Investigating the PhyloSift output files today. Wanted to figure out how many reads Phylosift was reporting as placing, and Aaron gave me this awesome Unix command to run:

cut -f 1 sequence_taxa.txt >sequence_taxa_cut

sort sequence_taxa_cut > sequence_taxa_sort

uniq sequence_taxa_sort > sequence_taxa_uniq

wc -l sequence_taxa_uniq

There is discordance between the number of placed reads that PhyloSift is reporting in the sequence_taxa.txt file and the taxasummary.txt files.

For example, in the output listed at /home/hollybik/phylosift_devel_20120511/PS_temp/pool5_AACACCT_test.fastq
Sequence_taxa is reporting 11310 unique reads placed via PhyloSift, but the taxasummary.txt file (summed value for column 4) is reporting 47414 reads placed.

I also asked for clarification regarding the different files. 

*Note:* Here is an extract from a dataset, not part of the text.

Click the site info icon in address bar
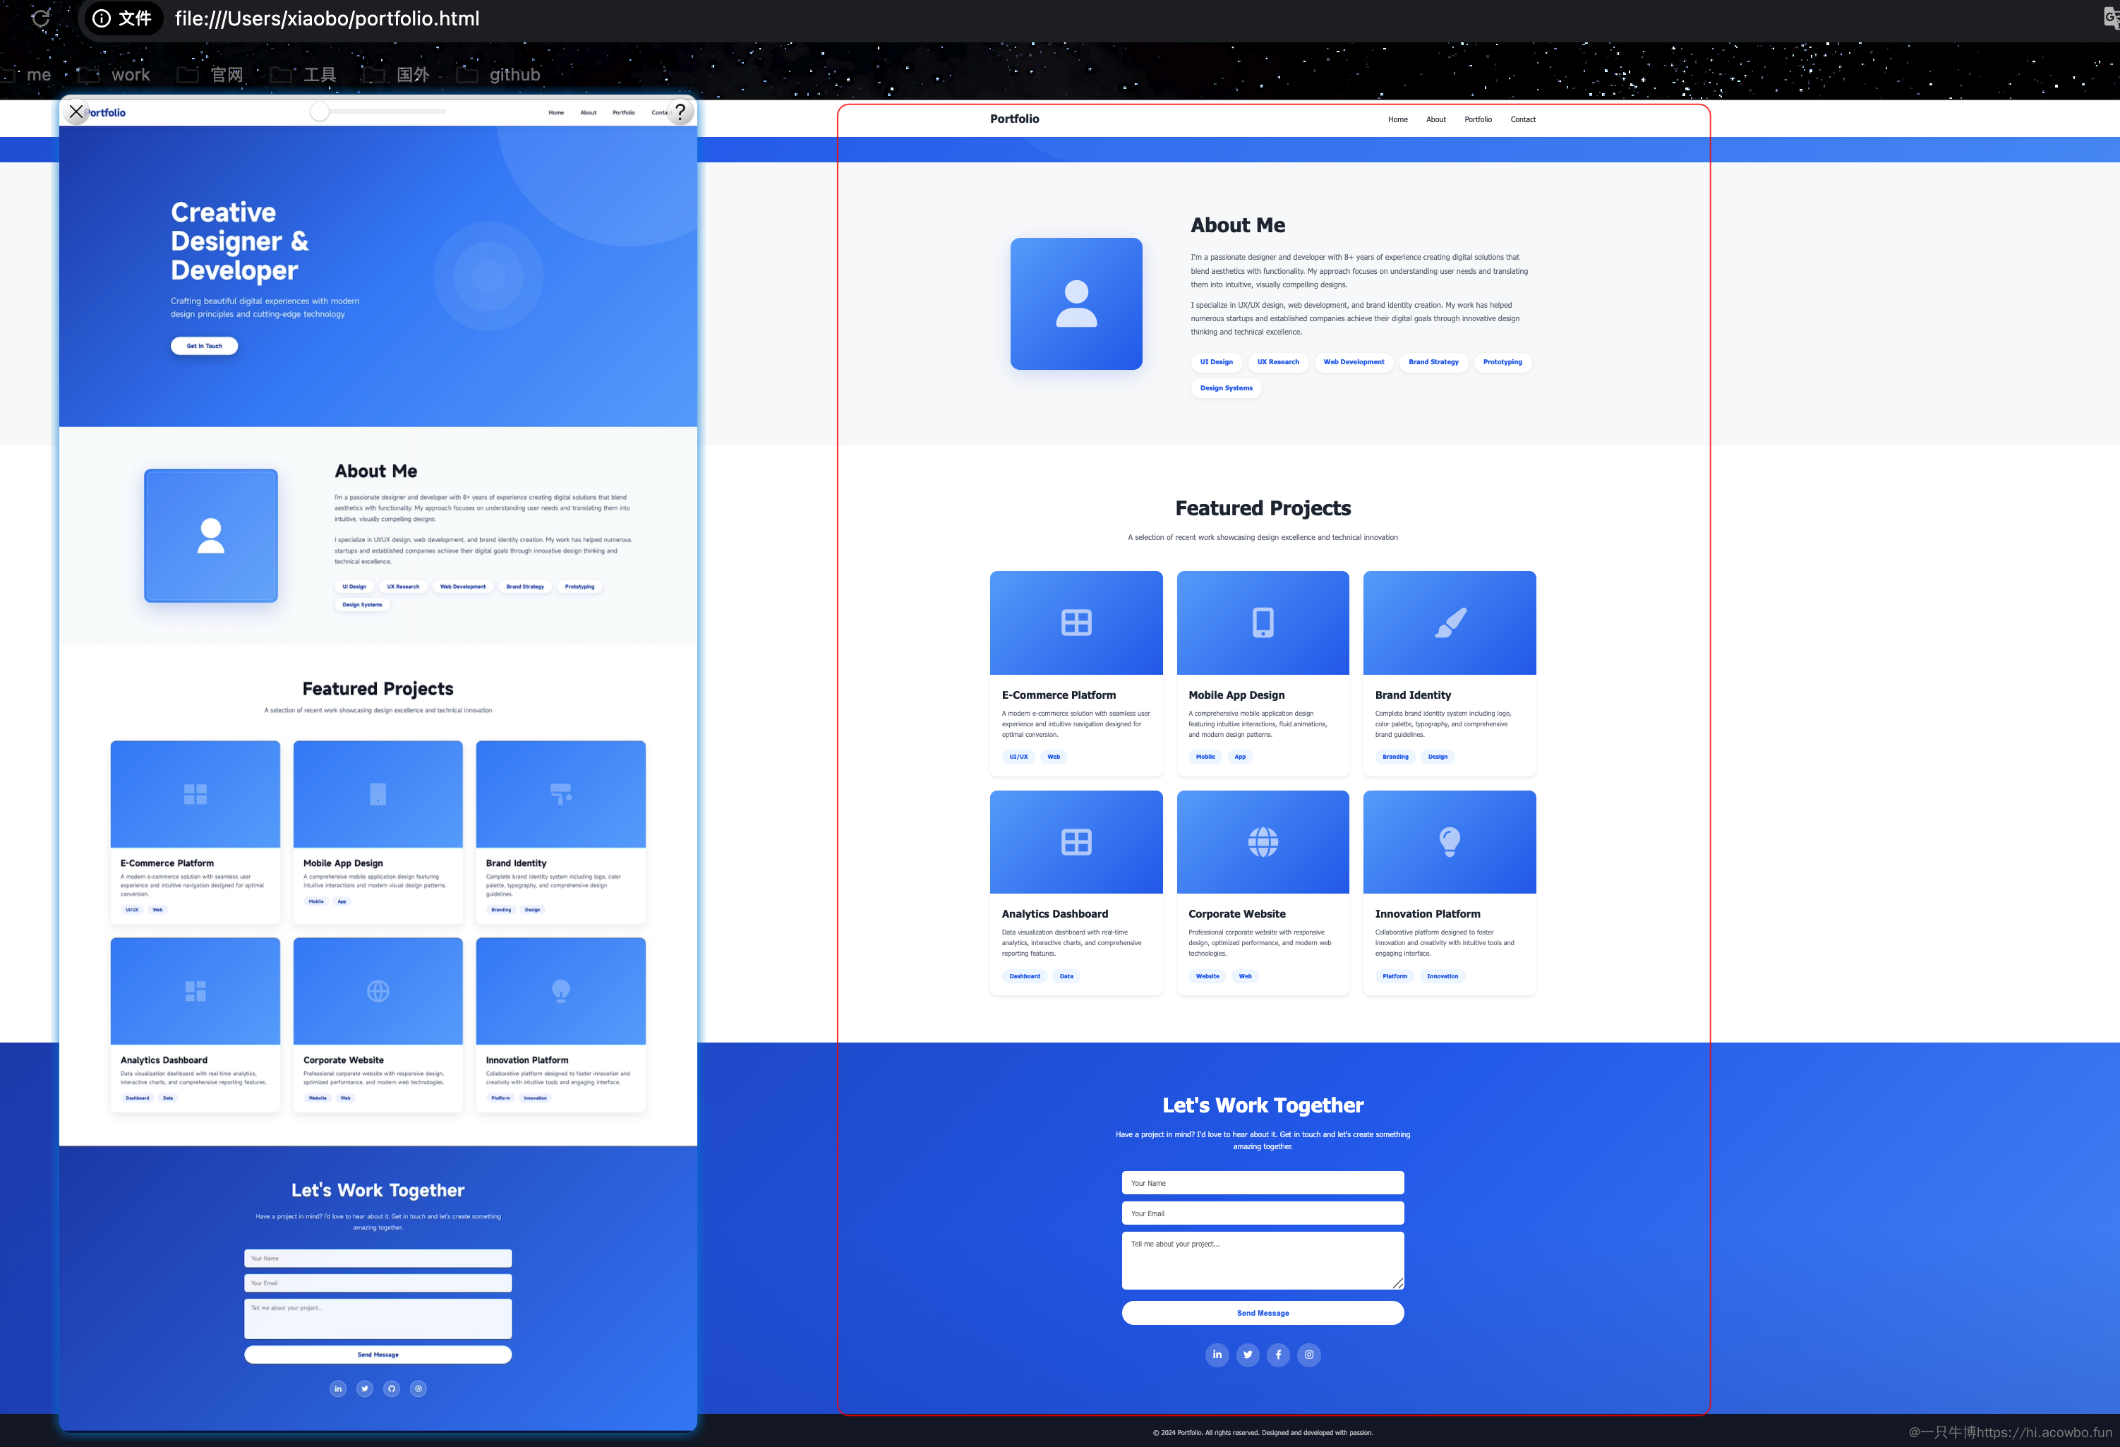The image size is (2120, 1447). (102, 18)
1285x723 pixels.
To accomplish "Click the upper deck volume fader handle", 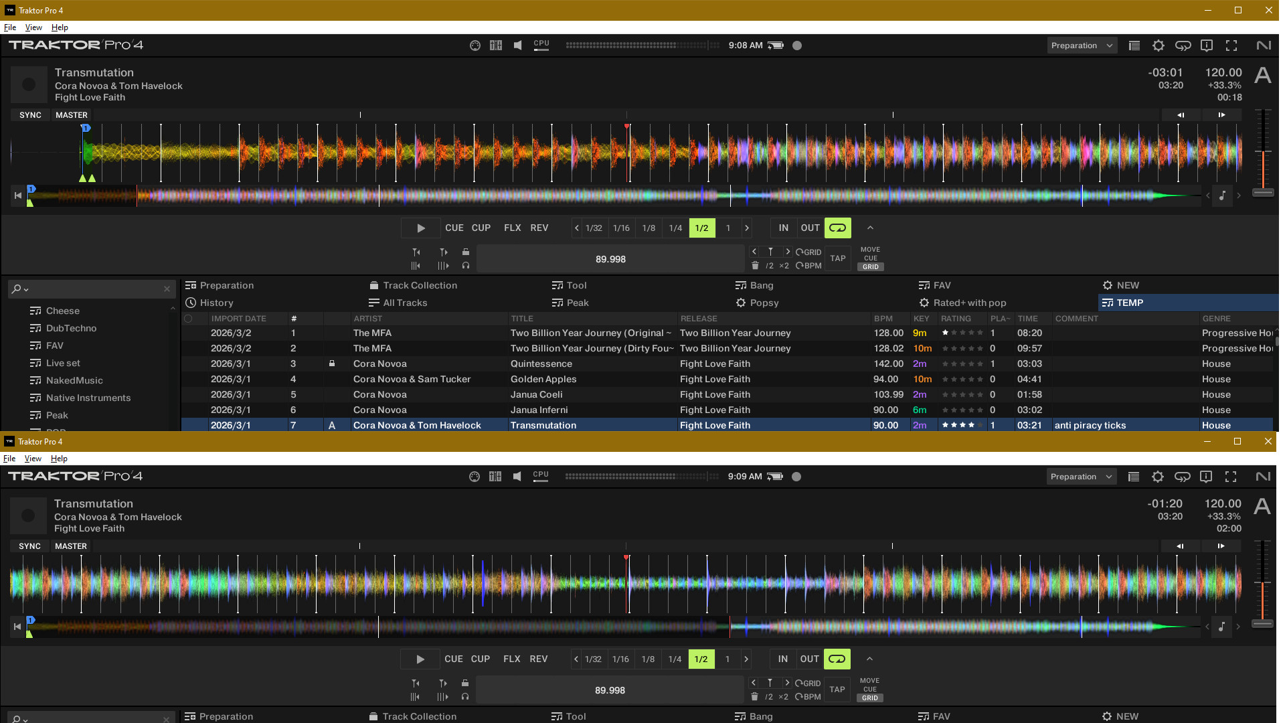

sequence_taxa.txt – for each read, this shows the different NODES (and associated probability distributions) at which each read is placed. /1 and /2 sequences listed separately for Illumina-PE data

sequence_taxa_summary.txt – expands the sequence_taxa.txt information by walking up the tree until the probability distribution reaches 1. But I noticed some discrepancies in this as it stands and have added an issue on GitHub

taxasummary.txt – this file directly summarizes sequence_taxa.txt, where it takes the probability distributions reported across each read and sums them up according to NCBI taxon ID

taxa_90pct_HPD.txt – gets rid of taxa in the bottom 10% of the probability distribution.